Tenerife’s Saint: Hermano Pedro

Sat, March 24th, 2012 - By Linda

What, or who, do you think links Guatemala – a Central American country bordering Mexico, Belize and Honduras; an archipelago in the North Atlantic, namely, the Canary Islands and the Vatican City? The answer is a saint by the name of San Pedro Betancur.

It’s a name which crops up again and again in the south of Tenerife. You find bars, streets, cafés and alleyways named “Hermano Pedro” – that’s Brother Peter in English – not to mention statues and paintings, and you may wonder who he is. He is, in fact, no less than Tenerife’s own saint, and the island is immensely proud of him.

Hermano Pedro’s short, memorable life was to touch scores of others, and does so to this day. He was born in the south of Tenerife in Vilaflor de Chasna, Spain’s highest village, only minutes from what is now the Teide National Park. Records show he was baptized in March of 1626. From a poor, farming family, from 12 years old he worked as a goatherd, tending the animals, and leading them down the mountain to warmer pastures in the winter.

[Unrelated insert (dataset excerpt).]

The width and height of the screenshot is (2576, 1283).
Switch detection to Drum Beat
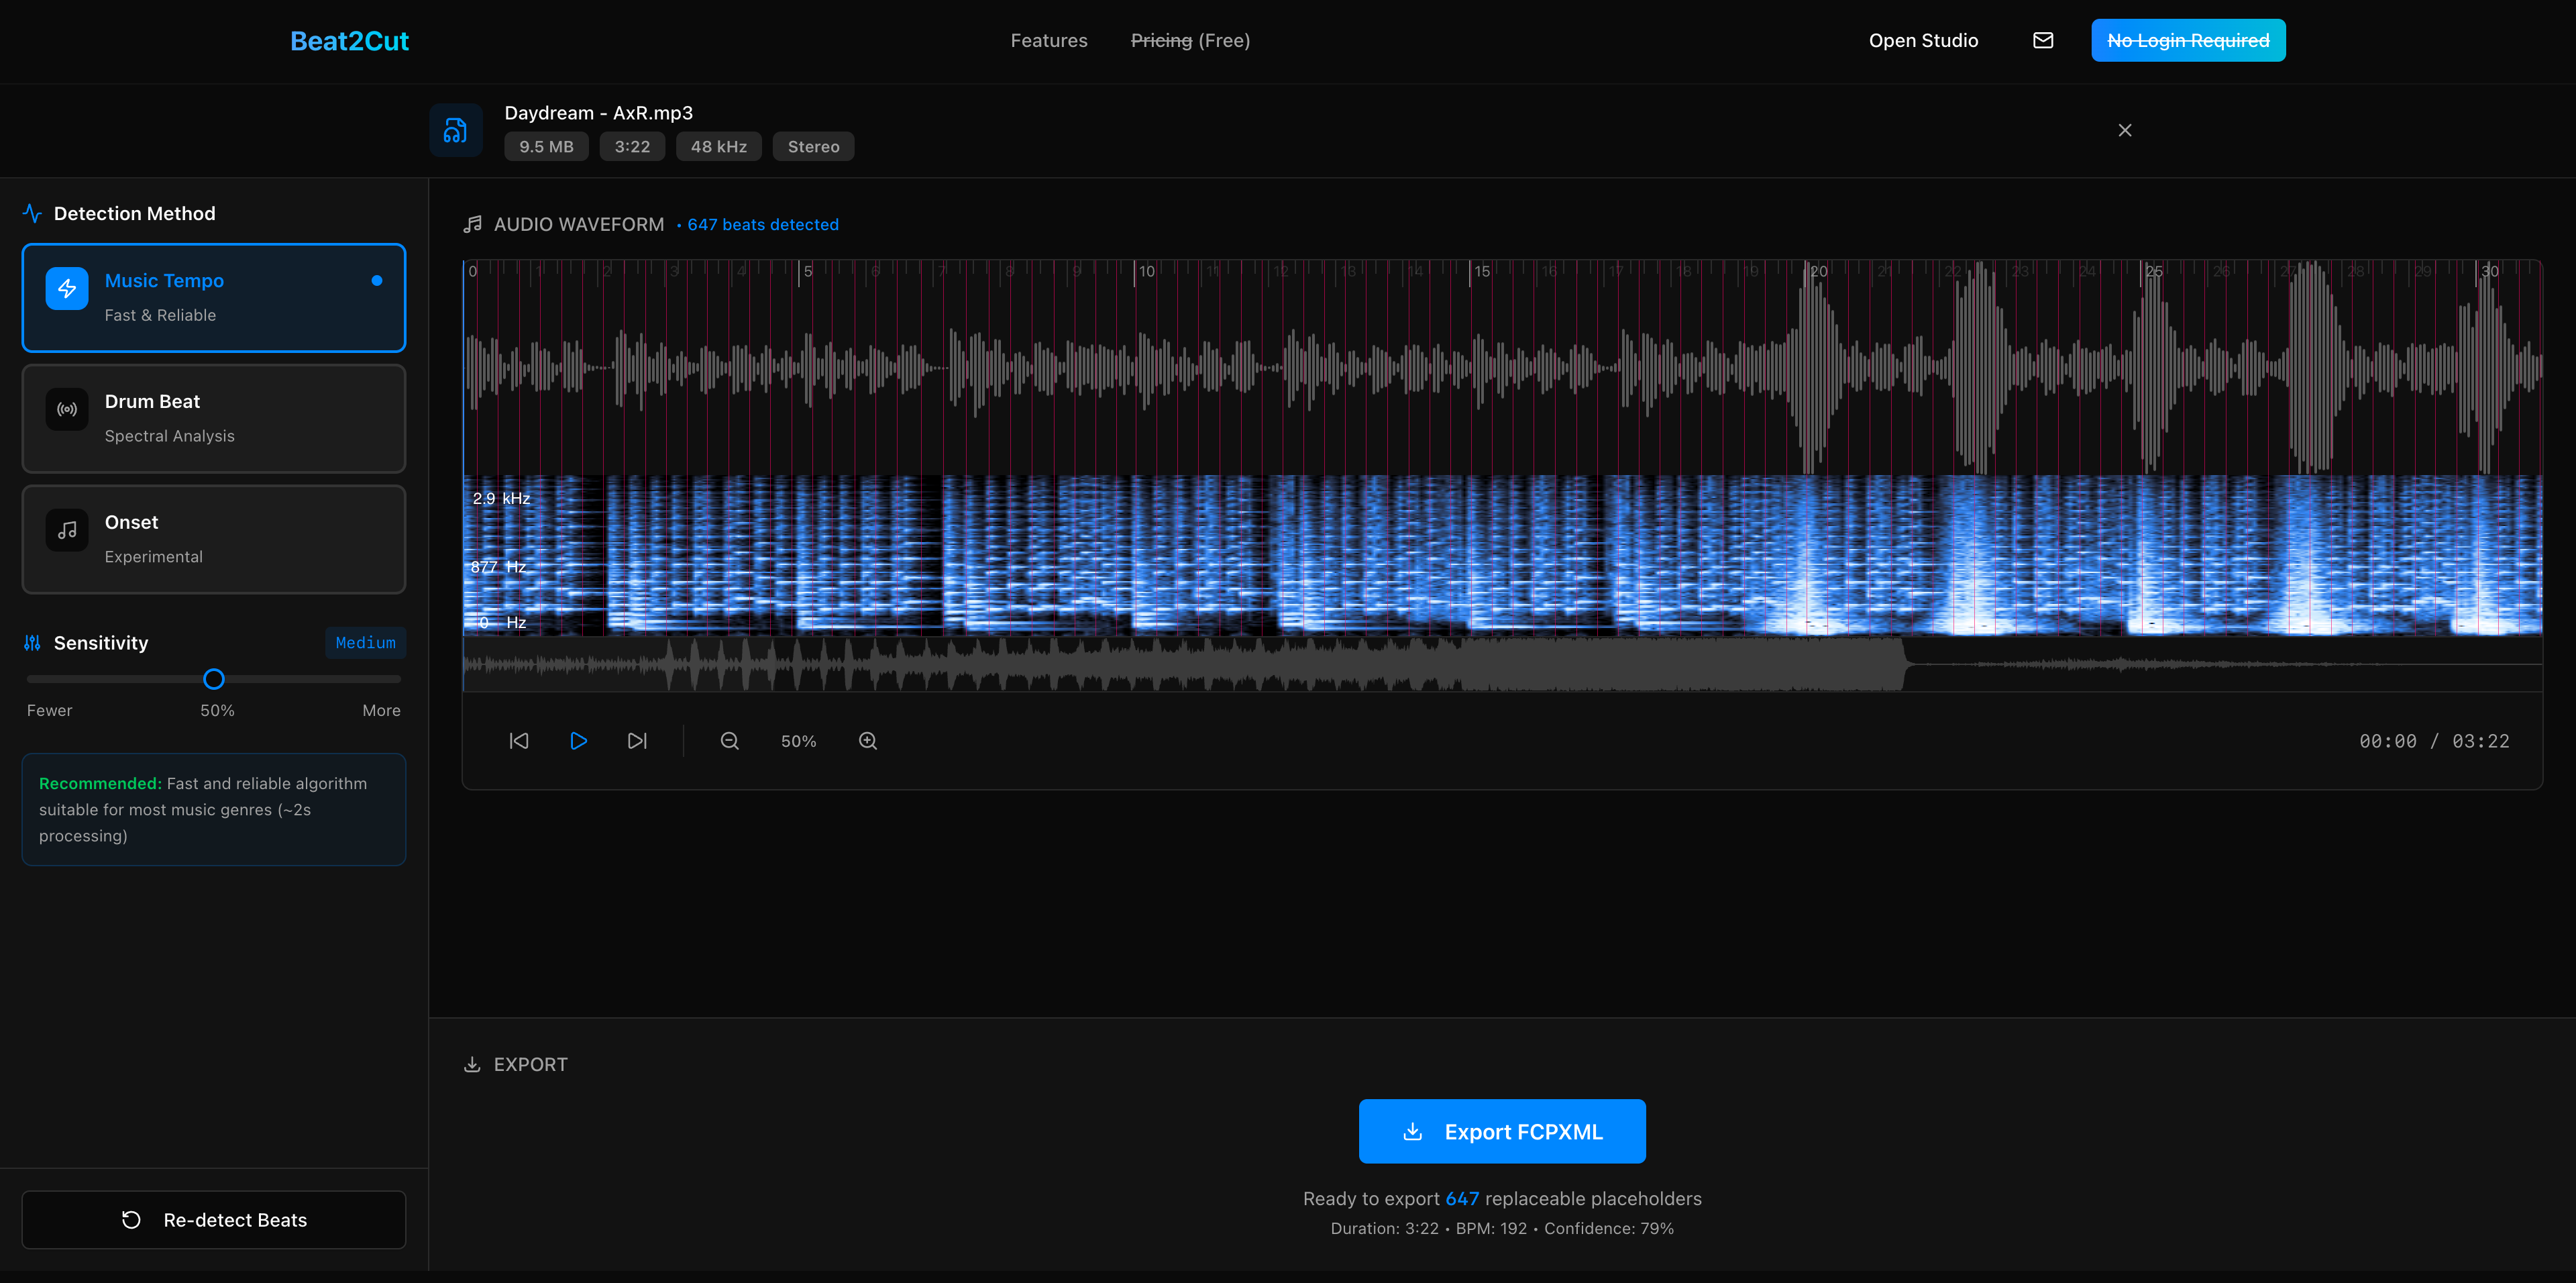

When wintering the animals his home was a cave in the municipality of Granadilla de Abona, close to the present-day resort of El Médano. Today the cave has been turned into a shrine. It’s a simple affair, with a row of chairs where visitors can meditate, and full of offerings left by the faithful – rosaries, icons, crucifixes, and pictures – and a smaller room for prayer. Outside, the valley floor resembles a Zen garden, following the natural lines of the rock formations. Every time I’ve visited there have been people, asking for favours or giving thanks, I don’t know. It’s one of those places which urge you to quiet respect, and you have no wish to intrude. Whilst there is a small gift shop it isn’t in the slightest touristy. Leaving El Médano take the first road left which leads to Los Abrigos, and then take the first right, a flat, open road, where you will find the cave situated on the first bend. The only sounds to disturb your meditations there, unfortunately, might be the planes leaving Reina Sofia airport from time to time.

Presumably it was to escape from poverty that in 1649 Brother Peter set sail for Guatemala, where he had family. He landed first in Havana, Cuba, and having run out of money, worked for a year before continuing his journey.

Some say that it was the severe illness which took hold of him next which made him decide to devote the rest of his life to the poor and needy. His first move was to study to become a priest, but for whatever reason his studies weren’t successful, and he became a lay helper, working with the destitute, the ill and the homeless, and going on to found hospitals, schools and shelters, and eventually the Order of los Bethlamites y de las Bethlamites. He died at the age of 41 and is buried in his adopted country.

There was some discussion about whether or not miracles had been performed, and his road to sainthood was long, but in 2002 he was, finally canonized becoming not only the first Canadian saint, but also the first Central American saint.